I go to the shelves in the Personal Improvement section. Nobody pauses there; they only glance at the book titles in passing. To stop would mean admitting that one has problems. It’s enough to take a book in hand or just fixate on a title long enough, and one’s cover is blown: as a smoker who can’t quit or a yes-man who can never say “no,” as depressive or impotent. I like to linger here and look at these books. Not those that might help me, but the others that I cannot comprehend. I think they could have their greatest effect not when they’re read at home in secrecy, but when read openly, on the subway. You could see everyone’s greatest weakness from their book covers, and you’d be less alone with your inadequacies.
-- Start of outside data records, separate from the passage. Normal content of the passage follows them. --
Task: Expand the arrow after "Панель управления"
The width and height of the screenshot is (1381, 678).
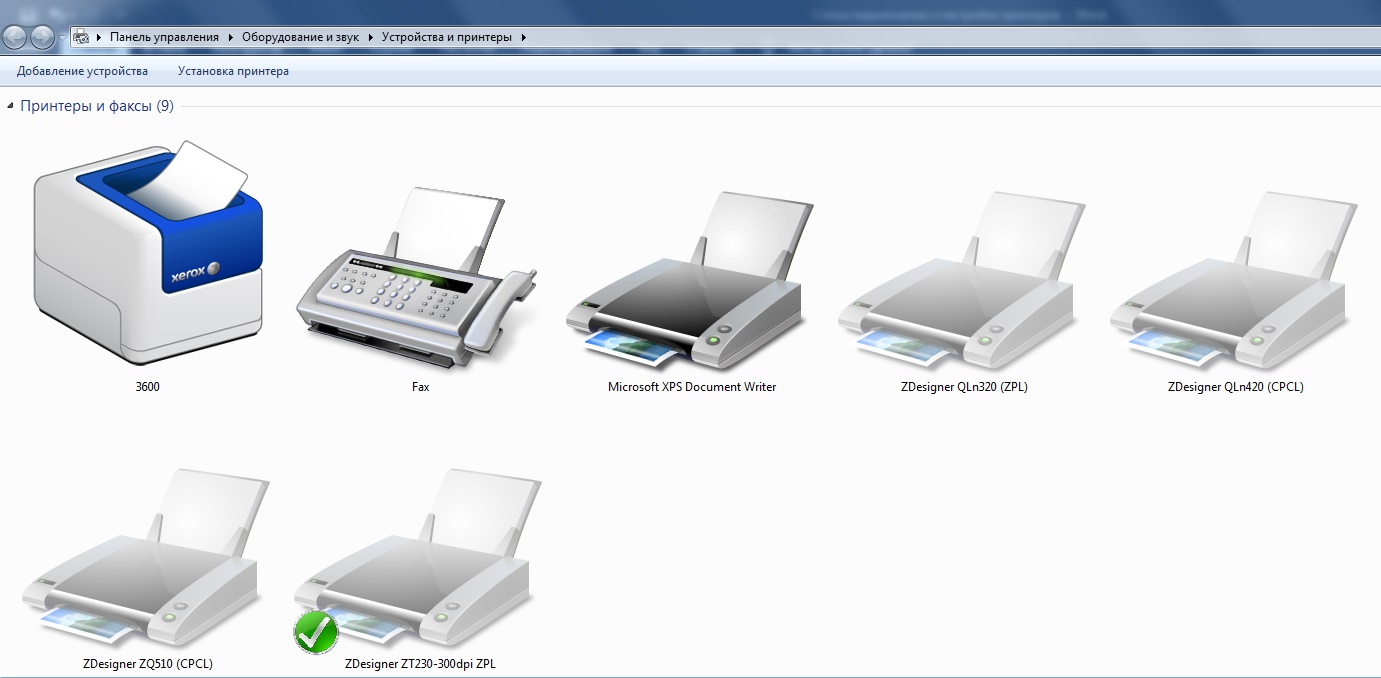Action: (231, 37)
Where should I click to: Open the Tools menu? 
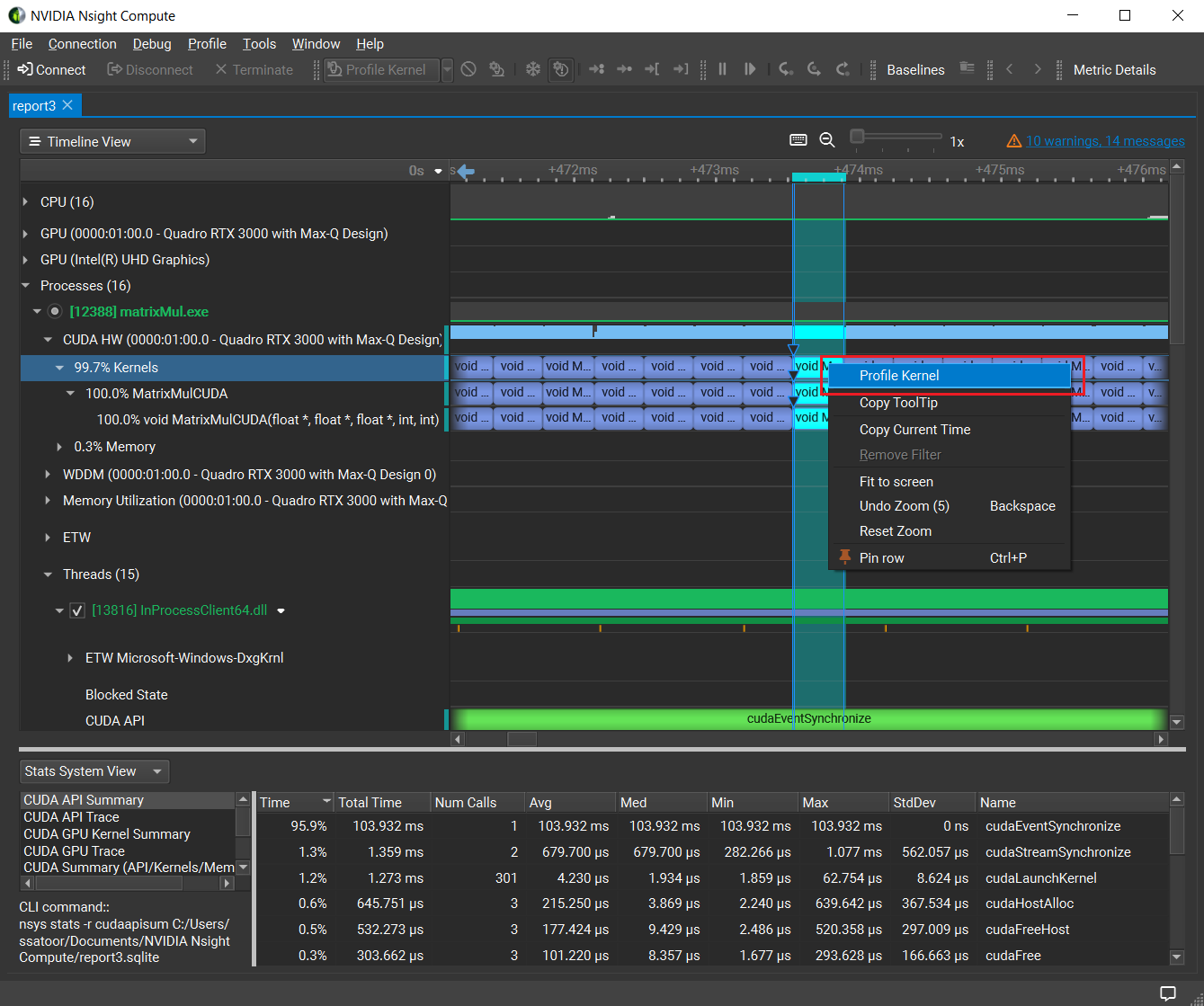coord(259,44)
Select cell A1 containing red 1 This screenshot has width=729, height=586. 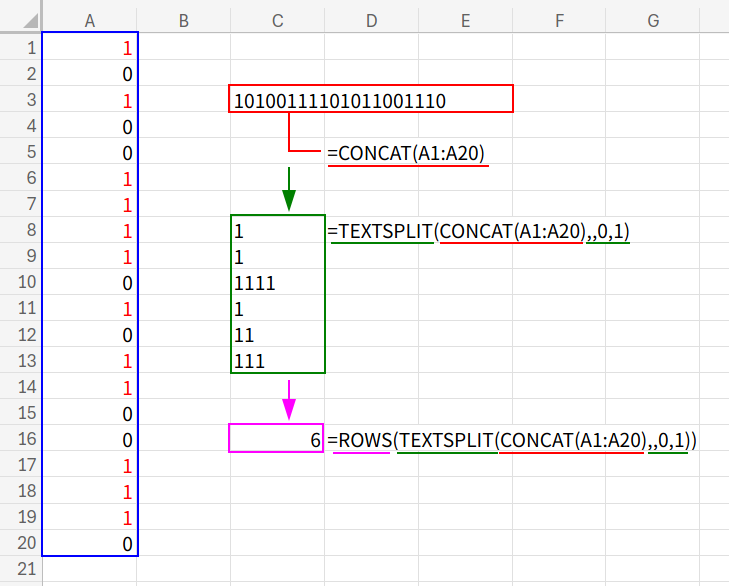click(90, 48)
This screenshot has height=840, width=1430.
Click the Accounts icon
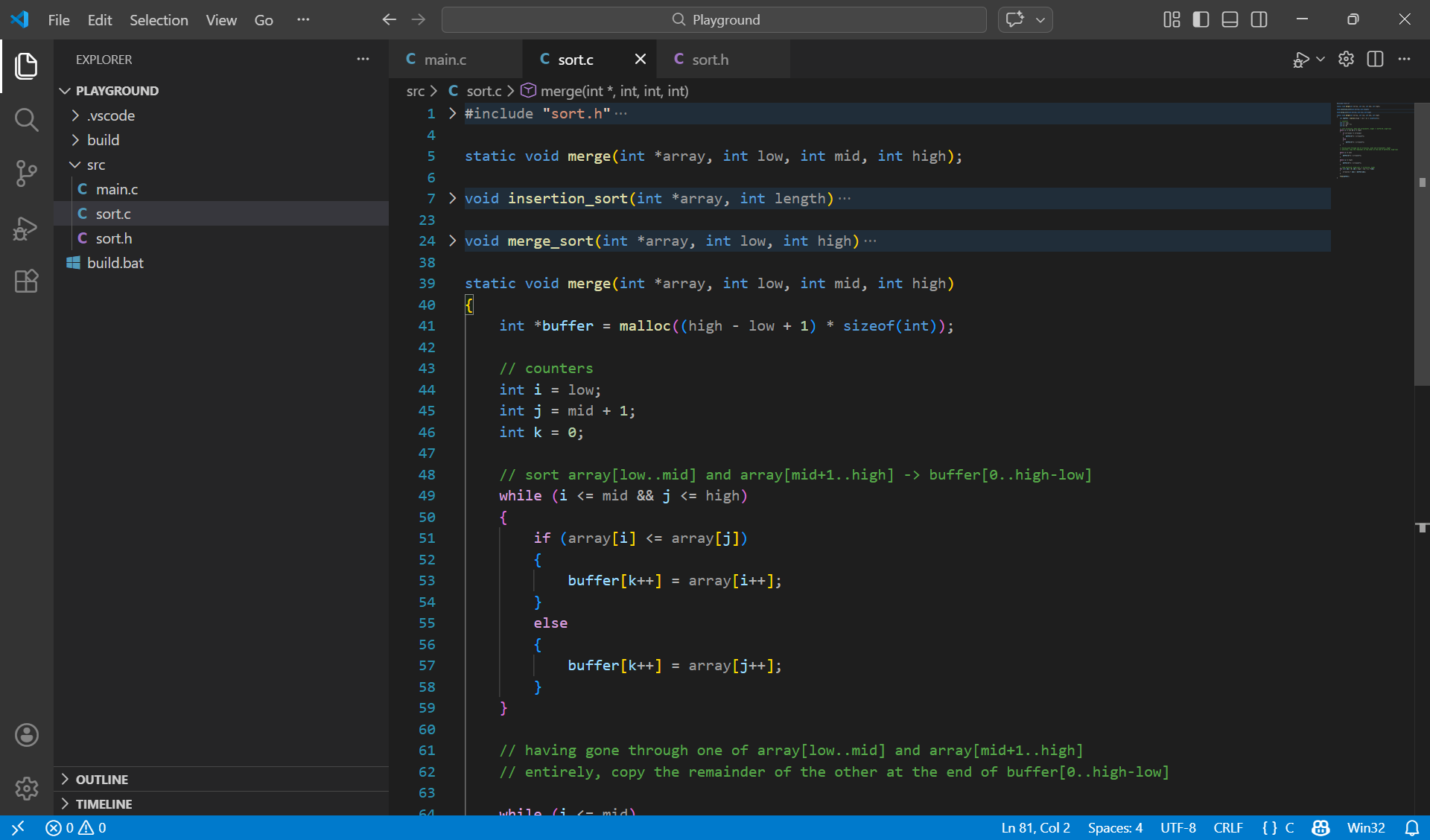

I walk along the river Spree, where potheads smoke their first joint of the day and office workers take a break to refresh their memory of what the sun looks like. The government district seems to consist almost solely of glass, it seems to require no fences or walls; everything is open, access denied only by the heat sensors and surveillance cameras. Looking from the promenade along the Spree at the federal Chancellery, it looks dead quiet; there’s only an occasional flock of birds rising into the empty sky, as if the German chancellor only reigned over a field on which some crows pick at grains.
Some way further along the Spree, a bridge is weighing down on the river, squeezing the promenade into a tunnel, where four bums reside. They’re not at home at the moment, just their four mattresses are lying here, the top ends towards the wall with equal gaps between them, as if in a four-bed room. At the head end of each mattress, where there would be a nightstand next to a bed, there is one plastic bag each with their belongings, protected only by the outward appearance that nothing could be less worth stealing. Someone appears to be lying on the last mattress, but a closer look reveals it’s only a rolled-up blanket, covered with another – an arrangement borrowed from the hero of old spy movies, when he knows that he may be shot dead while asleep.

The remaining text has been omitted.